BMW is claiming that it supplied engines worth £2 million to Saab, which have now gone missing. Of course, with the bankruptcy of Saab, no money was ever paid for them.

BMW is said to be suing Saab Automobile Parts for the missing money. However Saab Parts boss, Lennart Stahl, told industry website just-auto "I don't know where the parts are - we have never got anything from BMW. We are not a sales company and there are no Saabs with BMW engines - I guess they [engines] are in Trollhattan. I guess they are the property of the receivers."

To the surprise of the industry, BMW signed a deal with Saab in 2010 to supply 200,000 engines. At the time, BMW said it was confident in Saab's future – one hopes BMW did not invest too much in additional production facilities.

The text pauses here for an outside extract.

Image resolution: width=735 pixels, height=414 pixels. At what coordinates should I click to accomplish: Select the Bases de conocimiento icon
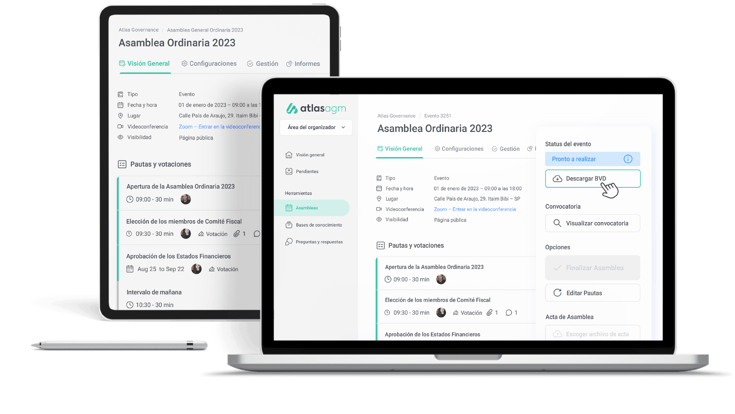click(x=289, y=224)
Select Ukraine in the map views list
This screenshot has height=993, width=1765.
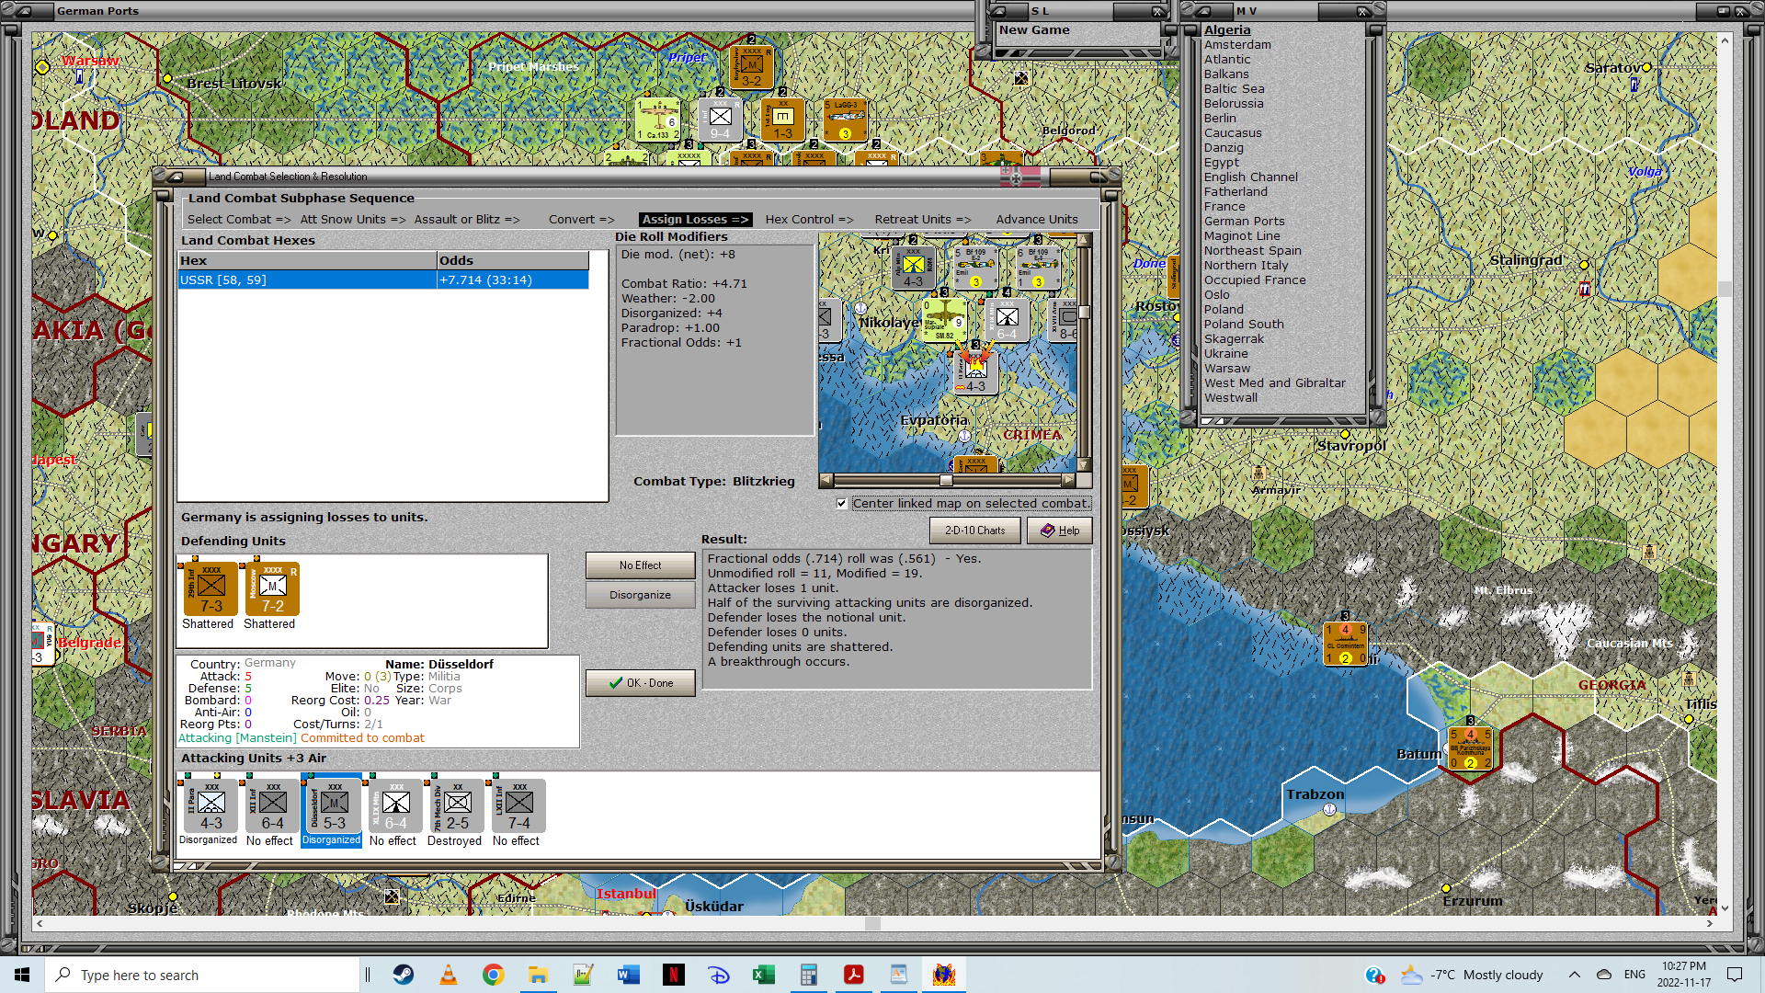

In the meantime, the Swedish press is reporting that the bizarre plan to create an electric vehicle manufacturer out of Saab, by a consortium called NEVS, is close to collapse. Now that Scania has vetoed the use of the Saab griffin logo, it is hard to see quite what NEVS would be buying apart from a car factory based in high-cost Sweden. When NEVS is largely backed by Chinese money, that seems an odd place to make cars.